INPUT FOR THIS TASK –
◇ ◇ ◇ ◇ ◇
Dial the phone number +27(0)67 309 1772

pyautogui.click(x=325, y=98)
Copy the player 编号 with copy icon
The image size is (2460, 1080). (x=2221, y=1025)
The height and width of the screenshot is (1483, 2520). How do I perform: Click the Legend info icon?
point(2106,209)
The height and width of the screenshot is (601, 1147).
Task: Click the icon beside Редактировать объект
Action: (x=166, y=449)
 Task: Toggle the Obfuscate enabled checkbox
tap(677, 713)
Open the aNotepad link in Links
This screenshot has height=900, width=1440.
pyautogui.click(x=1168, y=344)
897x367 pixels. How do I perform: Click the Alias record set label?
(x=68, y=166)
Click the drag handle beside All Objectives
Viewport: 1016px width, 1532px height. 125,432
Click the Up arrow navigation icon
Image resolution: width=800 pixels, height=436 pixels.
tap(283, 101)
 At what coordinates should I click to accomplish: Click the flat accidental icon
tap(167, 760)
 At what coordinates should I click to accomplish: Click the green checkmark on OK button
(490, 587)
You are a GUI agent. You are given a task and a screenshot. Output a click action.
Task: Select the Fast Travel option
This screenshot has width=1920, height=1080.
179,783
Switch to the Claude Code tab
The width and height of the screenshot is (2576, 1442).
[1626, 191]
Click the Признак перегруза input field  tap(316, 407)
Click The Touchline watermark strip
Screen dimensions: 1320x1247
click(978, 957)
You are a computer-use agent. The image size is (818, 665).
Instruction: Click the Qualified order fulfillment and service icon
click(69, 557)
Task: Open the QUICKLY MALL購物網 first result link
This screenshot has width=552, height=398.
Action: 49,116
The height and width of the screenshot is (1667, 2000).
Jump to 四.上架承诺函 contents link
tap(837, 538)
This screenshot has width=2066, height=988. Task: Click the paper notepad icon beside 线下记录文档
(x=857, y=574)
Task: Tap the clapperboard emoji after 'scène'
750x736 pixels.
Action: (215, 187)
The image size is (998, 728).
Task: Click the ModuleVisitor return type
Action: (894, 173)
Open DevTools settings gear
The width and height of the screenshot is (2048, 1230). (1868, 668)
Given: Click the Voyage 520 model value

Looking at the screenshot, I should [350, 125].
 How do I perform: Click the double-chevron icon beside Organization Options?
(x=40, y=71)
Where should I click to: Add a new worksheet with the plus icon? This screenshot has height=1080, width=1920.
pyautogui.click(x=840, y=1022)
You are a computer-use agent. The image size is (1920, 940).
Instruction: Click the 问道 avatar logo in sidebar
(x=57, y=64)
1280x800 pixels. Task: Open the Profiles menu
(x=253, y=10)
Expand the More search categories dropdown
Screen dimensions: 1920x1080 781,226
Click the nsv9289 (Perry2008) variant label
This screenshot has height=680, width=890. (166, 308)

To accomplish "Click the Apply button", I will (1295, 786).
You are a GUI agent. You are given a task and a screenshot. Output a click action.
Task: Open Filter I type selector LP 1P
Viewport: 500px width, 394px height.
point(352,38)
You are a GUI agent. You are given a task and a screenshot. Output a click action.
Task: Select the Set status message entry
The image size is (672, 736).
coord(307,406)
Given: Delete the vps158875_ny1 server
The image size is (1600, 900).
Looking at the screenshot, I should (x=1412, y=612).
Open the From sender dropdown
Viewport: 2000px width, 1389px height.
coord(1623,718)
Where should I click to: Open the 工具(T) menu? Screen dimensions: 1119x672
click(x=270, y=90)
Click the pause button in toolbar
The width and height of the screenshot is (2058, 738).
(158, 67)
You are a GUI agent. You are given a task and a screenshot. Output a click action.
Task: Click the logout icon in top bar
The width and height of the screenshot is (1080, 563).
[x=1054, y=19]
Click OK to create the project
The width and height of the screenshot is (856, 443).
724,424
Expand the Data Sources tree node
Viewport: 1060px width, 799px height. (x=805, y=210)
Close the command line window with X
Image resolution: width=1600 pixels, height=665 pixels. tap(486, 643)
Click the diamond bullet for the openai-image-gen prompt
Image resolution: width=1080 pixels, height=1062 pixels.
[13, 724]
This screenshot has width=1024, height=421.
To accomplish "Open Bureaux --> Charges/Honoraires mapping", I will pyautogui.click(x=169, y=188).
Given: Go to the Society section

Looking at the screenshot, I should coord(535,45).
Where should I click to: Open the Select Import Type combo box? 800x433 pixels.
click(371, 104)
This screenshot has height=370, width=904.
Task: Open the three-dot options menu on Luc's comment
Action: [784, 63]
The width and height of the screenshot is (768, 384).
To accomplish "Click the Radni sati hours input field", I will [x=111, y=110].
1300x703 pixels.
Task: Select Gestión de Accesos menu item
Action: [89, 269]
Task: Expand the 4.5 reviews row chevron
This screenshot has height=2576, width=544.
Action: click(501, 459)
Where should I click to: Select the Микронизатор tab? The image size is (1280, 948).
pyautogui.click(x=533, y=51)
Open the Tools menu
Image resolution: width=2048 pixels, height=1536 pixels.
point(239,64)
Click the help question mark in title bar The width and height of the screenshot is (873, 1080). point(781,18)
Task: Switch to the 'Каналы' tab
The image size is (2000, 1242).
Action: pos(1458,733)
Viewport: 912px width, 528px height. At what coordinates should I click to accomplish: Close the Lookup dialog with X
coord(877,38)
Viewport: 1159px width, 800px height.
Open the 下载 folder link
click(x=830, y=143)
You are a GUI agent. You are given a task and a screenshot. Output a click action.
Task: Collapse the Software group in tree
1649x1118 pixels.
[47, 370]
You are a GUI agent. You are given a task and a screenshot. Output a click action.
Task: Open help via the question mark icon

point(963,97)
◇ ◇ ◇ ◇ ◇
WHAT IS BEING ASKED –
Reproduce all the records above, substituting "GUI assistant" for every occurrence of "GUI agent" and changing nothing else.

RESULT OF THE TASK –
Dial the phone number +27(0)67 309 1772

pyautogui.click(x=325, y=98)
Copy the player 编号 with copy icon
The image size is (2460, 1080). (x=2221, y=1025)
The height and width of the screenshot is (1483, 2520). How do I perform: Click the Legend info icon?
point(2106,209)
The height and width of the screenshot is (601, 1147).
Task: Click the icon beside Редактировать объект
Action: (x=166, y=449)
 Task: Toggle the Obfuscate enabled checkbox
tap(677, 713)
Open the aNotepad link in Links
This screenshot has height=900, width=1440.
pyautogui.click(x=1168, y=344)
897x367 pixels. How do I perform: Click the Alias record set label?
(x=68, y=166)
Click the drag handle beside All Objectives
Viewport: 1016px width, 1532px height. 125,432
Click the Up arrow navigation icon
Image resolution: width=800 pixels, height=436 pixels.
tap(283, 101)
 At what coordinates should I click to accomplish: Click the flat accidental icon
tap(167, 760)
 At what coordinates should I click to accomplish: Click the green checkmark on OK button
(490, 587)
You are a GUI assistant. You are given a task and a screenshot. Output a click action.
Task: Select the Fast Travel option
This screenshot has width=1920, height=1080.
179,783
Switch to the Claude Code tab
The width and height of the screenshot is (2576, 1442).
[1626, 191]
Click the Признак перегруза input field  tap(316, 407)
Click The Touchline watermark strip
Screen dimensions: 1320x1247
click(978, 957)
You are a computer-use agent. The image size is (818, 665).
Instruction: Click the Qualified order fulfillment and service icon
click(69, 557)
Task: Open the QUICKLY MALL購物網 first result link
This screenshot has width=552, height=398.
Action: 49,116
The height and width of the screenshot is (1667, 2000).
Jump to 四.上架承诺函 contents link
tap(837, 538)
This screenshot has width=2066, height=988. Task: Click the paper notepad icon beside 线下记录文档
(x=857, y=574)
Task: Tap the clapperboard emoji after 'scène'
750x736 pixels.
Action: (215, 187)
The image size is (998, 728).
Task: Click the ModuleVisitor return type
Action: (894, 173)
Open DevTools settings gear
The width and height of the screenshot is (2048, 1230). (1868, 668)
Given: Click the Voyage 520 model value

Looking at the screenshot, I should [350, 125].
 How do I perform: Click the double-chevron icon beside Organization Options?
(x=40, y=71)
Where should I click to: Add a new worksheet with the plus icon? This screenshot has height=1080, width=1920.
pyautogui.click(x=840, y=1022)
You are a computer-use agent. The image size is (1920, 940).
Instruction: Click the 问道 avatar logo in sidebar
(x=57, y=64)
1280x800 pixels. Task: Open the Profiles menu
(x=253, y=10)
Expand the More search categories dropdown
Screen dimensions: 1920x1080 781,226
Click the nsv9289 (Perry2008) variant label
This screenshot has height=680, width=890. (166, 308)

To accomplish "Click the Apply button", I will (1295, 786).
You are a GUI assistant. You are given a task and a screenshot. Output a click action.
Task: Open Filter I type selector LP 1P
Viewport: 500px width, 394px height.
point(352,38)
You are a GUI assistant. You are given a task and a screenshot. Output a click action.
Task: Select the Set status message entry
The image size is (672, 736).
coord(307,406)
Given: Delete the vps158875_ny1 server
The image size is (1600, 900).
Looking at the screenshot, I should (x=1412, y=612).
Open the From sender dropdown
Viewport: 2000px width, 1389px height.
coord(1623,718)
Where should I click to: Open the 工具(T) menu? Screen dimensions: 1119x672
click(x=270, y=90)
Click the pause button in toolbar
The width and height of the screenshot is (2058, 738).
(158, 67)
You are a GUI assistant. You are given a task and a screenshot. Output a click action.
Task: Click the logout icon in top bar
The width and height of the screenshot is (1080, 563).
[x=1054, y=19]
Click OK to create the project
The width and height of the screenshot is (856, 443).
724,424
Expand the Data Sources tree node
Viewport: 1060px width, 799px height. (x=805, y=210)
Close the command line window with X
Image resolution: width=1600 pixels, height=665 pixels. tap(486, 643)
Click the diamond bullet for the openai-image-gen prompt
Image resolution: width=1080 pixels, height=1062 pixels.
[13, 724]
This screenshot has width=1024, height=421.
To accomplish "Open Bureaux --> Charges/Honoraires mapping", I will pyautogui.click(x=169, y=188).
Given: Go to the Society section

Looking at the screenshot, I should coord(535,45).
Where should I click to: Open the Select Import Type combo box? 800x433 pixels.
click(371, 104)
This screenshot has height=370, width=904.
Task: Open the three-dot options menu on Luc's comment
Action: [784, 63]
The width and height of the screenshot is (768, 384).
To accomplish "Click the Radni sati hours input field", I will [x=111, y=110].
1300x703 pixels.
Task: Select Gestión de Accesos menu item
Action: [89, 269]
Task: Expand the 4.5 reviews row chevron
This screenshot has height=2576, width=544.
Action: click(501, 459)
Where should I click to: Select the Микронизатор tab? The image size is (1280, 948).
pyautogui.click(x=533, y=51)
Open the Tools menu
Image resolution: width=2048 pixels, height=1536 pixels.
point(239,64)
Click the help question mark in title bar The width and height of the screenshot is (873, 1080). point(781,18)
Task: Switch to the 'Каналы' tab
The image size is (2000, 1242).
Action: pos(1458,733)
Viewport: 912px width, 528px height. At what coordinates should I click to accomplish: Close the Lookup dialog with X
coord(877,38)
Viewport: 1159px width, 800px height.
Open the 下载 folder link
click(x=830, y=143)
You are a GUI assistant. You are given a task and a screenshot. Output a click action.
Task: Collapse the Software group in tree
1649x1118 pixels.
[47, 370]
You are a GUI assistant. You are given a task and a screenshot. Output a click action.
Task: Open help via the question mark icon

point(963,97)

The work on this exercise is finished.